The Metadata Center, operated within the metadata warehouse tenant, executes all metadata acquisition tasks. To utilize the Metadata Center feature, initialize the Metadata Center settings in the metadata warehouse tenant and define the compute source information for metadata acquisition task execution. This topic guides you through the setup process for the Metadata Center.
Limits
The compute engine selected for the Metadata Center must match the engine type specified in the metadata warehouse.
The Metadata Center feature is compatible with several compute engines, including MaxCompute, E-MapReduce5.x Hadoop, E-MapReduce3.x Hadoop, CDH5.x Hadoop, CDH6.x Hadoop, Cloudera Data Platform 7.x, Huawei FusionInsight 8.x Hadoop, and AsiaInfo DP5.3 Hadoop.
Once the Metadata Center is initialized, reinitialization is not possible.
Permission description
Only the super administrator or system administrator of the metadata warehouse tenant can perform the Metadata Center initialization configuration.
Glossary
Metadata: Information about data, encompassing technical, business, and management aspects. It details data attributes, origins, formats, and relationships to aid in data retrieval, utilization, and maintenance.
Metadata Center: A system dedicated to extracting, processing, storing, and managing metadata from various business systems, supporting data governance and improving data organization, retrieval, and analysis within the organization.
Metadata center initialization configuration
Sign in to the metadata warehouse tenant using the super administrator or system administrator account.
Navigate to Management Center > System Settings from the top menu bar on the Dataphin home page.
Under the left-side navigation pane, click System Operations And Maintenance, then select Metadata Center Settings to access the Metadata Center Init Configuration page.
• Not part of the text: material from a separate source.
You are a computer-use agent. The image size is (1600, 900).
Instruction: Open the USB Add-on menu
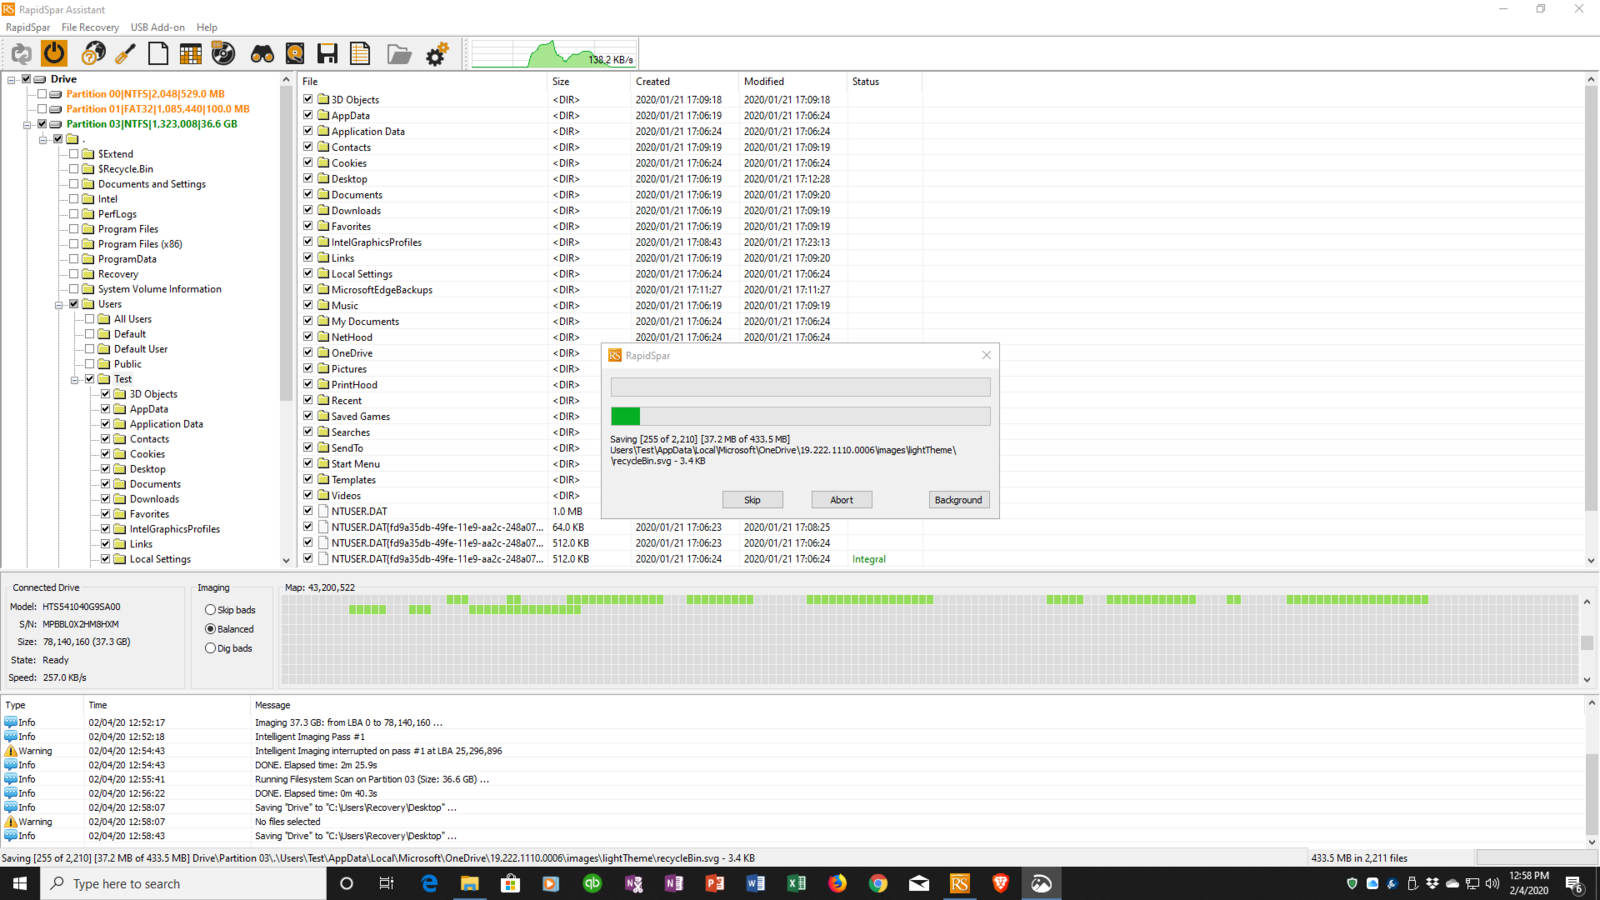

Choose the compute source type for Metadata Center initialization based on the compute engine configured in the metadata warehouse, with support for MaxCompute and Hadoop engines.
MaxCompute
Parameter
Description
Compute Source Type
Select the MaxCompute compute engine.
Endpoint
Configure the endpoint for the MaxCompute region where the Dataphin instance is located. For details on MaxCompute endpoints across different regions and network types, refer to MaxCompute Endpoints.
Project Name
This refers to the name of the MaxCompute project, not the DataWorks workspace name.
To view the specific MaxCompute project name, log on to the MaxCompute console, switch the region in the upper left corner, and navigate to the project management tab.
AccessKey ID, Access Key Secret
Enter the AccessKey ID and AccessKey Secret for the account with access to the MaxCompute project.
The AccessKey ID and AccessKey Secret can be obtained from the User Information Management page.
To maintain a normal connection between the Dataphin project space and the MaxCompute project, it is recommended to use the AccessKey of the MaxCompute project administrator.
To ensure uninterrupted metadata acquisition, avoid modifying the AccessKey of the MaxCompute project.
Hadoop
Compute Source Type:
HDFS Cluster Storage: Supports the selection of E-MapReduce5.x Hadoop, E-mapreduce3.x Hadoop, CDH5.x Hadoop, CDH6.x Hadoop, Cloudera Data Platform 7.x, Huawei Fusioninsight 8.x Hadoop, and Asiainfo DP5.3 Hadoop compute engines.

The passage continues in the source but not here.